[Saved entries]
######

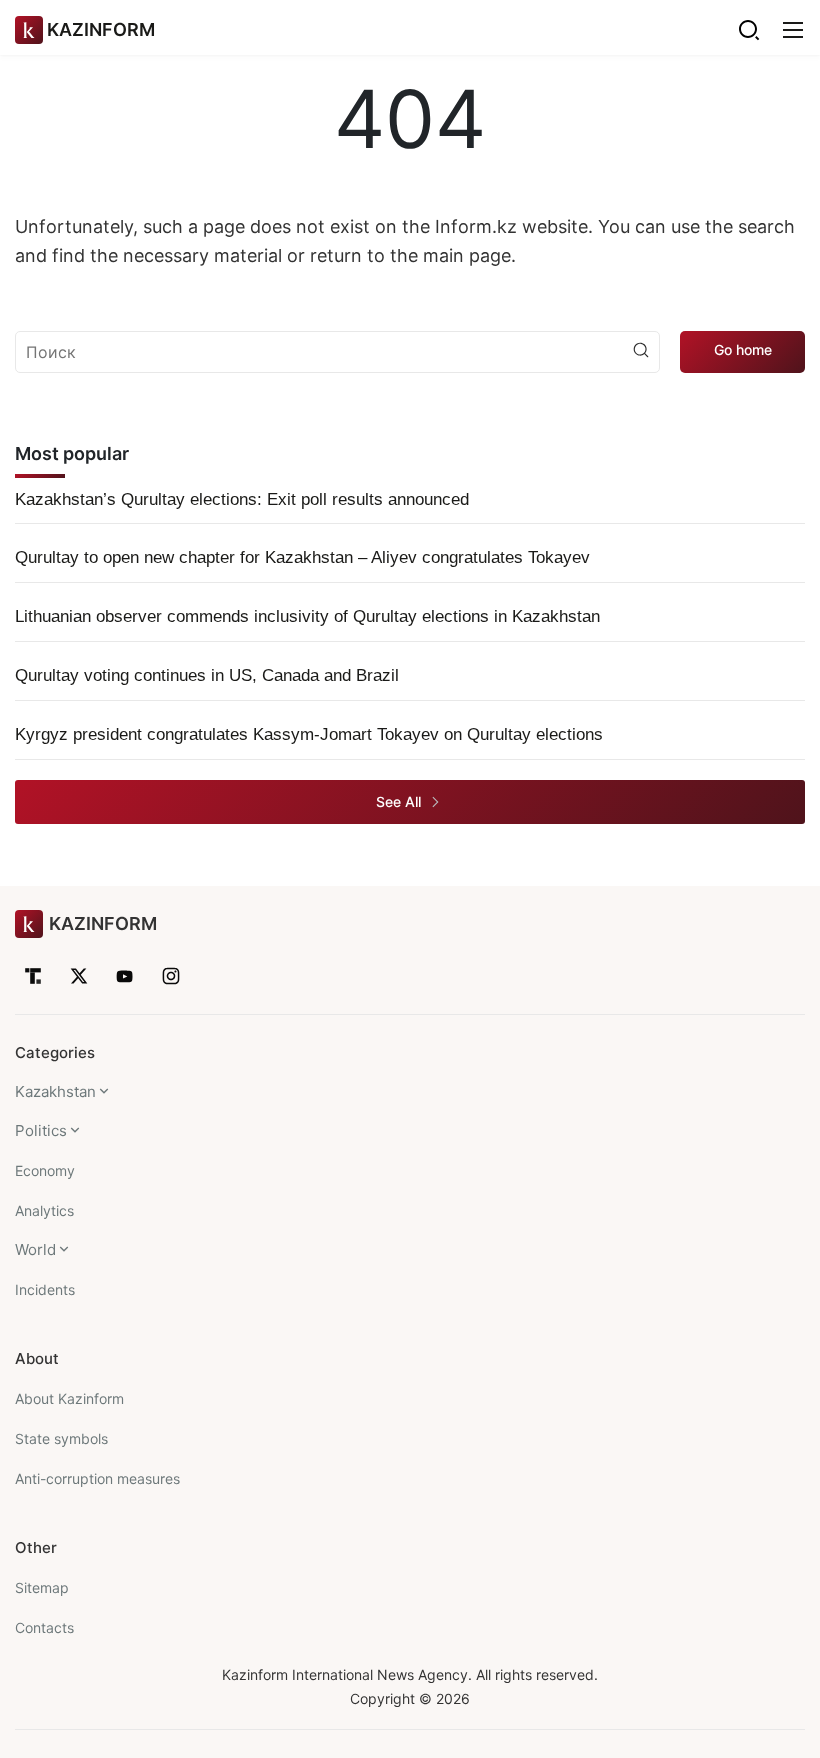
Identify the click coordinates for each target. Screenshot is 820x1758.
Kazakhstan (55, 1091)
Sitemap (42, 1587)
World (35, 1249)
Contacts (44, 1627)
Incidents (45, 1289)
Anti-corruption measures (97, 1478)
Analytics (44, 1210)
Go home (743, 349)
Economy (45, 1170)
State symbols (61, 1438)
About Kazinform (69, 1398)
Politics (41, 1130)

######

Task statement:
Give back, unchanged, the line that holds "Go home (743, 349)" along with all lines after it through the last line above.

Result for this task:
Go home (743, 349)
Economy (45, 1170)
State symbols (61, 1438)
About Kazinform (69, 1398)
Politics (41, 1130)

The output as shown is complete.